In our study, the distribution of periodontal status showed differences between systemic disease cases and healthy controls. Only 14.3%cases were healthy compared to controls (23.8%). Gingivitis was in 28.6% of cases and 33.3% of controls, that is a comparable prevalence in both groups. Mild periodontitis was slightly more common among cases (31.0%) than controls (26.2%). While, moderate–severe periodontitis was more prevalent in the systemic group (26.2%) compared to controls (16.7%). Similarly, Choi YJ et al13 in their study showed the prevalence rates of periodontitis and dental caries pathogens among the study subjects. Parvimonas micra (97.6%), Porphyromonas endodontalis (96.8%), and Treponema socranskii (95.0%) were highly prevalent, and Fusobacterium nucleatum (66.6%) was the least prevalent.

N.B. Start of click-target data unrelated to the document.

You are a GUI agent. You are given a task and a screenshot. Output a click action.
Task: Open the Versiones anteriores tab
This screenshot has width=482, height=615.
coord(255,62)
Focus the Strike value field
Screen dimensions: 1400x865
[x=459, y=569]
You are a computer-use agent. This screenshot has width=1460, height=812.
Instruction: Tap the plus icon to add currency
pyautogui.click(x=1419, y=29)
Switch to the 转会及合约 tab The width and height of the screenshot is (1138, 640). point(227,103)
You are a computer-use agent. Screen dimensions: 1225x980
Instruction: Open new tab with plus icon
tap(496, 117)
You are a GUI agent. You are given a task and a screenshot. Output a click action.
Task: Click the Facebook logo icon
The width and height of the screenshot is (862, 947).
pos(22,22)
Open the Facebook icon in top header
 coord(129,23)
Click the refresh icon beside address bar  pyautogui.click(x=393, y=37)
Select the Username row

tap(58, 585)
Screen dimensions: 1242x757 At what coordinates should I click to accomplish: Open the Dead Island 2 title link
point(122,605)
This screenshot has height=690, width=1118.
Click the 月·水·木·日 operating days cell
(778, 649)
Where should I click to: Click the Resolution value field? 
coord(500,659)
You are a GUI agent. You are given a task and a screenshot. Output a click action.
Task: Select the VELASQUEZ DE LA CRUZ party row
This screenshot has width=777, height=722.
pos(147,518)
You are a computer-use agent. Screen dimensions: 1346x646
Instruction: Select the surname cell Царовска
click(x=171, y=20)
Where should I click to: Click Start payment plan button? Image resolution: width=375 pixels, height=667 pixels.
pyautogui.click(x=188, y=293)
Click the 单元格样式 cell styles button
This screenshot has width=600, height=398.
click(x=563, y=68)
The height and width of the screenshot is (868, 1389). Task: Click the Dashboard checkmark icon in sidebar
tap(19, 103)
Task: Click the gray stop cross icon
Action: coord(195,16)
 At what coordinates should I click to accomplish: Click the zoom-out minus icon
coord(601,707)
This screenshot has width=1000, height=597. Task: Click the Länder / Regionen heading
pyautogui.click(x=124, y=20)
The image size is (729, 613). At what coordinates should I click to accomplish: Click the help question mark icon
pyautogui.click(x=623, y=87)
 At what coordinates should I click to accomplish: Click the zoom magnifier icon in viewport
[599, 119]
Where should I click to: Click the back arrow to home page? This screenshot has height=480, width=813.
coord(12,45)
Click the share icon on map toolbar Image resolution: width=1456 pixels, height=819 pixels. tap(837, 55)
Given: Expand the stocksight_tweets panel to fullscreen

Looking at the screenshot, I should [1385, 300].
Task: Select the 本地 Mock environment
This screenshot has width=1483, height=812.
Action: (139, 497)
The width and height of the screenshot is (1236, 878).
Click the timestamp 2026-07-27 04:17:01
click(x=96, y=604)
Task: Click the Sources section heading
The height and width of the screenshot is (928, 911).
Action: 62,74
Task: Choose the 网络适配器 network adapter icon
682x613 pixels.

In the present study, the major periodontal pathogens was comparatively higher in the systemic disease group than in the controls. Porphyromonas gingivalis was in 64.3% of cases compared to 47.6% of controls, Aggregatibacter actinomycetemcomitans was in 54.8% of cases versus 40.5% of controls, Fusobacterium nucleatum showed increased prevalence in the systemic group (69.0%) compared to controls (57.1%) while Parvimonas micra demonstrated high prevalence in both groups (97.6% vs 92.8%), the burden remained slightly elevated in systemic subjects. Rajasekaran JJ14, et al in their study explores associations between the oral microbiome and systemic diseases including gastrointestinal, cardiovascular, endocrinal, and neurological conditions, autoimmune diseases, and cancer. Similarly,Spahr A et al15 In their multivariable analyses, found a statistically significant association between the periodontal pathogen burden (log10 of the sum of all pathogens) (odds ratio [OR], 1.92; 95% confidence interval [CI], 1.34-2.74; P<.001) or the number of A actinomycetemcomitans in periodontal pockets (log10) (OR, 2.70; 95% CI, 1.79-4.07; P<.001) and the presence of CHD. In addition, a statistically significant association between an increase in mean CPITN score by 1 and the presence of CHD (OR, 1.67; 95% CI, 1.08-2.58; P = .02) was observed.
CONCLUSION
In the present study, Although oral pathogens were detected in both groups through routine culture and VITEK-confirmed identification, their prevalence and mean colony counts were consistently higher in systemic cases than control particularly for Porphyromonas gingivalis and Aggregatibacter actinomycetemcomitans. Moderate–severe periodontitis was also more common in the systemic group, showing a relationship between periodontal inflammation and systemic health status. Lifestyle factors such as tobacco use, smoking, and irregular oral hygiene practices were frequently observed and contributed to increased pathogen colonization. The findings support the concept of an oral–systemic microbial axis, wherein elevated periodontal pathogen burden and periodontal disease severity associated with systemic conditions including diabetes, cardiovascular disease, autoimmune disorders, and chronic kidney disease. This study showed the importance of maintaining periodontal health as part of systemic disease management. Early diagnosis, effective plaque control, and risk factor modification help reduce microbial burden.